While everyone on the internet is trying to find the right light and angle for that perfect selfie, there is always something new that is driving how people attract matches. 

Gen-Z daters on Indian dating app, QuackQuack, are focused on a completely different game that is not what you would expect today.

They are choosing authenticity to attract the right match. According to the app's latest survey, 2 in 5 Gen-Z daters are now embracing a trend called 'reverse catfishing', a dating strategy where users intentionally put up unfiltered, raw, and even flawed pictures with purposefully toned-down achievements to find the most genuine match, who has the potential to love them even at their lowest. 21 per cent of these daters say not flexing at all is the newest flex.


The app has been observing the steady rise of this trend since early 2025, reinforcing GenZ's focus on unfiltered authenticity. The survey was conducted from the beginning of April among 7,463 daters between the ages of 18 and 27 to have a better insight into this new trend. Participants came from metros, suburbs, and rural regions and belonged to various career fields, including IT, healthcare, education, finance, marketing, content creation, and more, as well as students and young startup owners.


The app's founder and CEO, Ravi Mittal, commented, "Reverse Catfishing is still very new. We think it's a love letter to emotional intelligence. Who, other than an emotionally sorted and extremely secure person, would dare to play it down on purpose? It shows that young daters are more interested in finding the right match than impressing the wrong one. They are looking for more than surface-level attractions, even if that means they have to let go of their 'Insta-worthy' lifestyle for that."

********

> Check your understanding:
1. According to the dating survey text, what age range did the surveyed daters fall into?
2. Continue the text on Gen-Z reverse catfishing from the point where it stops.

Saved entries
********

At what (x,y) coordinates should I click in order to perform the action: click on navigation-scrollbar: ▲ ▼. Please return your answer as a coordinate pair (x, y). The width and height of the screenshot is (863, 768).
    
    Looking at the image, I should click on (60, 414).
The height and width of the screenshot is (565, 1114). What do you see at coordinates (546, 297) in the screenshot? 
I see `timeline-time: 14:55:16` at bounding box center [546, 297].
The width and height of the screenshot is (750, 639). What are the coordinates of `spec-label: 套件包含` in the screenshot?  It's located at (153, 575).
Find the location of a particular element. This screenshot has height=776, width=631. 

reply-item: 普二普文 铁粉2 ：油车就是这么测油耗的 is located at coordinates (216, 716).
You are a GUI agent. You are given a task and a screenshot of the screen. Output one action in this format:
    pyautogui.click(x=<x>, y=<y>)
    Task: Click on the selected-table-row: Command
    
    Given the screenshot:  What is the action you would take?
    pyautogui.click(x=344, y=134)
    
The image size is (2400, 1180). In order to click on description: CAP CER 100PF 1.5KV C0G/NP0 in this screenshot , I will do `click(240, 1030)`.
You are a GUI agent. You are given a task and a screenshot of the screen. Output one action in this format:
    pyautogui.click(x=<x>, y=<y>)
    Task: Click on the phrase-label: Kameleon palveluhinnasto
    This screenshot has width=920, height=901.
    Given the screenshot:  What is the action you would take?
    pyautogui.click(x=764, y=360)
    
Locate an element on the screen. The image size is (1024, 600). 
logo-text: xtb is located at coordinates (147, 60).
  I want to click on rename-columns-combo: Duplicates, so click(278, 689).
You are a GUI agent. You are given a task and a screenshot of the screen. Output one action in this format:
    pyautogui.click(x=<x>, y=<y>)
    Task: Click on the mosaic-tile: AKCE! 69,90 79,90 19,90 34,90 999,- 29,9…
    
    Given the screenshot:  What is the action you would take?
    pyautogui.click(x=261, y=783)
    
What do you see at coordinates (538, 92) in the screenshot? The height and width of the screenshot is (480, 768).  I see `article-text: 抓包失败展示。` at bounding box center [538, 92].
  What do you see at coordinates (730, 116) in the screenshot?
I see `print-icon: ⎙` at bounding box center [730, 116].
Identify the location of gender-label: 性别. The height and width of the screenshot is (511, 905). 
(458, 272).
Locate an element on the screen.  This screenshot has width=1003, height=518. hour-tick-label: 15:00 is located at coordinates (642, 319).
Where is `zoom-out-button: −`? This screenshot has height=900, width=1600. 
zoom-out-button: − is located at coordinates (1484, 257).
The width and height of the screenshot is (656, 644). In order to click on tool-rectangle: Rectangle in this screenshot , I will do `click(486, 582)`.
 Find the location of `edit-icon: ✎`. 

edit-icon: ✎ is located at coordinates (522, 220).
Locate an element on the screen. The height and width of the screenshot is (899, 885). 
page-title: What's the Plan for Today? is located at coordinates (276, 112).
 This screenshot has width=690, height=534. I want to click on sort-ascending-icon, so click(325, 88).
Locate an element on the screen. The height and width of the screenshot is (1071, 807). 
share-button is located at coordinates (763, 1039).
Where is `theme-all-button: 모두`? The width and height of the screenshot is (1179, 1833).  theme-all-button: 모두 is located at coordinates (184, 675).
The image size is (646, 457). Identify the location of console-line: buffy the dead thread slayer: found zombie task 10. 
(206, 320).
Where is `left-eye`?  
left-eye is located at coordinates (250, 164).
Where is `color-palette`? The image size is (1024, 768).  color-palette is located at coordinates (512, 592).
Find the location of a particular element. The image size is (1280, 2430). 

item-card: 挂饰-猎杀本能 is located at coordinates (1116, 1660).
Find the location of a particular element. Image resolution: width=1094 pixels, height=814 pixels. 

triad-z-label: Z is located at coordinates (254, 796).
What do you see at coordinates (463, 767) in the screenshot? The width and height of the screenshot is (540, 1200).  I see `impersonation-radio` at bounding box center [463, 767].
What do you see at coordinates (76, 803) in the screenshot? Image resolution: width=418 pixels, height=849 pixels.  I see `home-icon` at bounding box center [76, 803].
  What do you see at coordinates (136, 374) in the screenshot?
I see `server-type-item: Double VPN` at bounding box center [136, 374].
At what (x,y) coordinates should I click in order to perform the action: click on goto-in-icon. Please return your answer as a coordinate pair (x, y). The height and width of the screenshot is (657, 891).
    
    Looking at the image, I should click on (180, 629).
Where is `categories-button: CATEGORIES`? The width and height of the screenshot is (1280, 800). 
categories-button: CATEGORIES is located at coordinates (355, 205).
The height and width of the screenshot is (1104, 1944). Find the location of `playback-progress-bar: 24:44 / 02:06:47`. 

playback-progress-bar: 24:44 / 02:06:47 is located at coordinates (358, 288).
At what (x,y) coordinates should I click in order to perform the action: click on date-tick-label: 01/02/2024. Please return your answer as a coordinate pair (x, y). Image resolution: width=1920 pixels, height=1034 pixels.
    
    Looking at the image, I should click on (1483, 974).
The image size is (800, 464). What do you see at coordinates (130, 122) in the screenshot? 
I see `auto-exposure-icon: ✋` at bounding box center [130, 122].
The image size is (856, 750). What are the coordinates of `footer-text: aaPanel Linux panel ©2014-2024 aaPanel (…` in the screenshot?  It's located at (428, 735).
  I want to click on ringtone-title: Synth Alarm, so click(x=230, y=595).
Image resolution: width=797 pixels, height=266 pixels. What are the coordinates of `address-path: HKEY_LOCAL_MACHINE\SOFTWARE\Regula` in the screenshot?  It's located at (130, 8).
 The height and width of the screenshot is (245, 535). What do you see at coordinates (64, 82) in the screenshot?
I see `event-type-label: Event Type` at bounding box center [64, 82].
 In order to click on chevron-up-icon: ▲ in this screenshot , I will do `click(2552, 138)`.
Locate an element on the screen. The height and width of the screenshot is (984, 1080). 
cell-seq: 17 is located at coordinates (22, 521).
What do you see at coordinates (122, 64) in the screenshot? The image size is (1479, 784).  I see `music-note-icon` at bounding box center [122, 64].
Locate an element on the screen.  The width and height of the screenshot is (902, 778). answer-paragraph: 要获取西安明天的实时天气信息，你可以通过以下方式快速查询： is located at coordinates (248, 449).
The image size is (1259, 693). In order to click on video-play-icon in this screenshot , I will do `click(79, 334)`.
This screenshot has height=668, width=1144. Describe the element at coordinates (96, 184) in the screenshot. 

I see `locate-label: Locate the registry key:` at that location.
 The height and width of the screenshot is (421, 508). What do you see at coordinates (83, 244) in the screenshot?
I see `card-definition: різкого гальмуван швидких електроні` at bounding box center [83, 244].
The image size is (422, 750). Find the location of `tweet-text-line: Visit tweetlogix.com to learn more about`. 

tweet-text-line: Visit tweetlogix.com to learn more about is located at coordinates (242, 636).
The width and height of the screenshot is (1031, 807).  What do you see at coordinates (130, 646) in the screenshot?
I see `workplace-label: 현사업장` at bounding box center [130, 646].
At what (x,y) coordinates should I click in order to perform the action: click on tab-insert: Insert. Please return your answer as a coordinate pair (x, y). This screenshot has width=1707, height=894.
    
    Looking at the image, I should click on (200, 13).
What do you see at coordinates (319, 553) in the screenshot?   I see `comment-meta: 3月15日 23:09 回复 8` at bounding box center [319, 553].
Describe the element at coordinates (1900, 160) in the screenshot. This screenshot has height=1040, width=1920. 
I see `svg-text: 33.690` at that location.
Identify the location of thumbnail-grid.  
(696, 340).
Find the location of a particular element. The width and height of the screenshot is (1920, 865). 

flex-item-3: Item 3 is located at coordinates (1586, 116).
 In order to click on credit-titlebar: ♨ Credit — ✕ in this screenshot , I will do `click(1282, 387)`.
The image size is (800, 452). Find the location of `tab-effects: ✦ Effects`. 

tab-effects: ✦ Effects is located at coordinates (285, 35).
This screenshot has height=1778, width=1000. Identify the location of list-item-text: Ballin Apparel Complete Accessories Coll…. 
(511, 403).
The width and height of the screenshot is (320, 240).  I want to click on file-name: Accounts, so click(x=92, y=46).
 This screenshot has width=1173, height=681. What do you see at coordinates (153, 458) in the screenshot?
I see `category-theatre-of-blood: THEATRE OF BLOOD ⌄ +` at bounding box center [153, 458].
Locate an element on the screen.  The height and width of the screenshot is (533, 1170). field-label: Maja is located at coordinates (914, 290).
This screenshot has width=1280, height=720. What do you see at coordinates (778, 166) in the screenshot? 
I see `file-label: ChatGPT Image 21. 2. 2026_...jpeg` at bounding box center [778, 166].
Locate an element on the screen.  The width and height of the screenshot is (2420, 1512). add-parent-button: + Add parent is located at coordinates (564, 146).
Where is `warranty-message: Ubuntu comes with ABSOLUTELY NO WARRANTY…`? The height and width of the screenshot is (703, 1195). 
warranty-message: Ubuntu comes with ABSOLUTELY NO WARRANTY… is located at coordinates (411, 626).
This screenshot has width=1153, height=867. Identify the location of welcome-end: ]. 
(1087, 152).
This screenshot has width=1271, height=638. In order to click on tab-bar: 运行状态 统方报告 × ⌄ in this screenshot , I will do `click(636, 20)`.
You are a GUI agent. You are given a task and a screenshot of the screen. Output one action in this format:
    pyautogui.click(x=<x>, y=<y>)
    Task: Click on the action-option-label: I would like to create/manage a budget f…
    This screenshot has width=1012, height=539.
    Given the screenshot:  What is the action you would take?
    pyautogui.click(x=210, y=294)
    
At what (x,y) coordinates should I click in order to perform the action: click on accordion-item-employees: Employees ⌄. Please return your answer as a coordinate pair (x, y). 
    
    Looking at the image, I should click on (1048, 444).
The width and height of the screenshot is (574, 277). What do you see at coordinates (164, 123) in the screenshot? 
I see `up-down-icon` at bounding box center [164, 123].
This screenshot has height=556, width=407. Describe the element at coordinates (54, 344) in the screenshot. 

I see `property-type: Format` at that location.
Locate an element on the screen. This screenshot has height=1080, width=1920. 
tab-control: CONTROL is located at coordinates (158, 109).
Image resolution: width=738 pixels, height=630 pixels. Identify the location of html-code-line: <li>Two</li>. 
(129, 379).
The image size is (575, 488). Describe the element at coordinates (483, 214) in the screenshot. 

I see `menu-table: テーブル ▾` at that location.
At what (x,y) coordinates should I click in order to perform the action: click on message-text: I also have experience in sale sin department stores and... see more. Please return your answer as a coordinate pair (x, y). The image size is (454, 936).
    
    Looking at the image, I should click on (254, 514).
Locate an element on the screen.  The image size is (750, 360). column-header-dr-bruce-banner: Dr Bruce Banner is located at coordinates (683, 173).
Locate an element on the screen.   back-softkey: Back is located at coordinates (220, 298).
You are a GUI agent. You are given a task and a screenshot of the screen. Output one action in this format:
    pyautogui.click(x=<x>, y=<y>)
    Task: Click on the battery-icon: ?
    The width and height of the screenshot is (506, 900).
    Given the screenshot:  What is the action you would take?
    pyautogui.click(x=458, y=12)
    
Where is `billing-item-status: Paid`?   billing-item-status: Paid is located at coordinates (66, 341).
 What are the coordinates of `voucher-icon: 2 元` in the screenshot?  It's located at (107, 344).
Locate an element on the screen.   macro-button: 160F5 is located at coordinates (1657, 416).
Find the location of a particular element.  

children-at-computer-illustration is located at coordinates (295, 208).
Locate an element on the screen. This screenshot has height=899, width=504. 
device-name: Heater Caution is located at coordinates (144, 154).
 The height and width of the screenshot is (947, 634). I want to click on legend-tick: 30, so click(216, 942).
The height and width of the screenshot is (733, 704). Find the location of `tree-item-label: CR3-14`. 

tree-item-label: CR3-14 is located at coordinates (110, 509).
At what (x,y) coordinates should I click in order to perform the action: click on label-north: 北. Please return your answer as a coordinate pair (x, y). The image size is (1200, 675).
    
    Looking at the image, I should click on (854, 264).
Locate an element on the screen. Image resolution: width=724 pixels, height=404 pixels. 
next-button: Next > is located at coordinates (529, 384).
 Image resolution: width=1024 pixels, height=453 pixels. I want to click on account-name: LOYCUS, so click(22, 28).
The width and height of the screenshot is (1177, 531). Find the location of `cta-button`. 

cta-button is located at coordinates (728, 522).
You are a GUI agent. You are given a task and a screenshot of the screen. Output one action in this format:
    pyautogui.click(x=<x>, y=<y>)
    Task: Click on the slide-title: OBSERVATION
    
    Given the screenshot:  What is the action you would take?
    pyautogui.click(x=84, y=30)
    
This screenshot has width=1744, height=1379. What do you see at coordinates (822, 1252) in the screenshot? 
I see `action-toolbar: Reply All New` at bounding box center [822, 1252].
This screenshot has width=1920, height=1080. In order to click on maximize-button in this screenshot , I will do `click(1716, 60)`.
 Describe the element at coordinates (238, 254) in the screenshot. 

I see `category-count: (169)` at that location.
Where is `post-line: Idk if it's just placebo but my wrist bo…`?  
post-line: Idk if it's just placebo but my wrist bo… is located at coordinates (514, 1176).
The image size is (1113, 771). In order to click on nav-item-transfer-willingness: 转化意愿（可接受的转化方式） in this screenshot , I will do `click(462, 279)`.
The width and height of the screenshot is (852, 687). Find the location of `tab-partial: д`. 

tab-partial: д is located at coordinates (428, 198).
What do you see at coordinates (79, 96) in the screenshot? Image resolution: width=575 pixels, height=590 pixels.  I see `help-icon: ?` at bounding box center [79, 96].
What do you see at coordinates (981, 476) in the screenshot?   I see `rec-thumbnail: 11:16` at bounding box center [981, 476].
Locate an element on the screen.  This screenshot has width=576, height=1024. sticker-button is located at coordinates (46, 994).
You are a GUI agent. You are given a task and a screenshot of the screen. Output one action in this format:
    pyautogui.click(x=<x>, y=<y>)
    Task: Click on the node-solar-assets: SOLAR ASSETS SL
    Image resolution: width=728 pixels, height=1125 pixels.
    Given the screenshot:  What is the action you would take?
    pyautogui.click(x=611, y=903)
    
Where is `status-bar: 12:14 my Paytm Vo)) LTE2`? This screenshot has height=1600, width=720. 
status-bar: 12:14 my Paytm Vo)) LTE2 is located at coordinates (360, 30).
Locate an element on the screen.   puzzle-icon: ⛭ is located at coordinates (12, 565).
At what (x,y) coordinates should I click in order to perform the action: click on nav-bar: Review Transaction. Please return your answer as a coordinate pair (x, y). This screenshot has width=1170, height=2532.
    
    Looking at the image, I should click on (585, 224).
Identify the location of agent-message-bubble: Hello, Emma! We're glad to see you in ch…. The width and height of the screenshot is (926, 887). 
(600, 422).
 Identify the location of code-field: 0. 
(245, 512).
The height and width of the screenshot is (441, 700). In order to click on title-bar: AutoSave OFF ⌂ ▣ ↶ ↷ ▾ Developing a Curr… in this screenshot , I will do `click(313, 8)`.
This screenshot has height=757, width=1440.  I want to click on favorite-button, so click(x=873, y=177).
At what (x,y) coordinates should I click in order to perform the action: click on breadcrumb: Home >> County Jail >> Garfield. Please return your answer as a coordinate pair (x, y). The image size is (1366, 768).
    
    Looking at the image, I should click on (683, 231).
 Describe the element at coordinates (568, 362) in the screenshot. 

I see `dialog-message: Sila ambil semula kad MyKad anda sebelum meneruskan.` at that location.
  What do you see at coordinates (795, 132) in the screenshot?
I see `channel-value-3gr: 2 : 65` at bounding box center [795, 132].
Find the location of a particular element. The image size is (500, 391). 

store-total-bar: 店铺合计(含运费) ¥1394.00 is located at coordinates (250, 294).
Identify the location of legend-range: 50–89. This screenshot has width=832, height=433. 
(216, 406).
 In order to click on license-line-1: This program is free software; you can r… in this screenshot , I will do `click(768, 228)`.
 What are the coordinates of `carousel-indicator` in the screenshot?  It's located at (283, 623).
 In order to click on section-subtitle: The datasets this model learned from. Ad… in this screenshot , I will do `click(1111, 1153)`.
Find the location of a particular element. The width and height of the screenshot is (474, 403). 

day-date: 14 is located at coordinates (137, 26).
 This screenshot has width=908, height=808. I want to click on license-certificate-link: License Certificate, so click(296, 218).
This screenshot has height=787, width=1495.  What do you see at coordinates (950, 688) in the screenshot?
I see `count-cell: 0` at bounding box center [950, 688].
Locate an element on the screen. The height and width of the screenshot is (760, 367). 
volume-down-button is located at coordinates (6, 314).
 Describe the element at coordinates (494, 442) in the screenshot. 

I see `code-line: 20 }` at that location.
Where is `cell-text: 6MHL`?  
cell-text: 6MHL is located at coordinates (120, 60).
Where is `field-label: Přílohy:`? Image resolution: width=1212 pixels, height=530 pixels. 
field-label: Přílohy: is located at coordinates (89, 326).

********

> Exercise answers:
1. Between 18 and 27.

2.
Authenticity over performance
Today's young daters are tired of the performative nature of social media, pushing everyone to be the most aesthetic versions of themselves and, in the process, forgetting the real meaning of life. For the GenZ daters indulging in reverse catfishing, authenticity isn't just a buzzword; it is everything. It is a green flag.

28 per cent of users from Tier 1, 2, and 3 said they are more attracted to users who look and talk like a real person. They revealed going for matches that don't have the perfect display picture and bios that look straight out of an AI chatbot. While these polished profiles might indicate effort, somewhere, the authenticity of love is lost in trying hard to be perfect. They also admitted showing up a little undone in their own profiles to make a statement that "this is me; take it or leave it."

The app's data also shows that since March 2025, a silly couch selfie with more realistically written bios showed better match longevity even if the match rates were slightly lower.

The surprise "wow" factor
3 in 5 male users between 20 and 25 called reverse catfishing a clever yet non-toxic trick to WOW their matches. It manages expectations during the online interaction, only to exceed them when things go offline. They called it the 'surprise upgrade' that not only helps them find someone who genuinely likes their humble version with all the under-promising but also leads to over-delivering when the romance goes IRL.

Sam from Delhi says, "I loved it when my match said I look even better in person. That somehow gave the message that I understood myself, and there might be more good things about me that I didn't tell her, which there were."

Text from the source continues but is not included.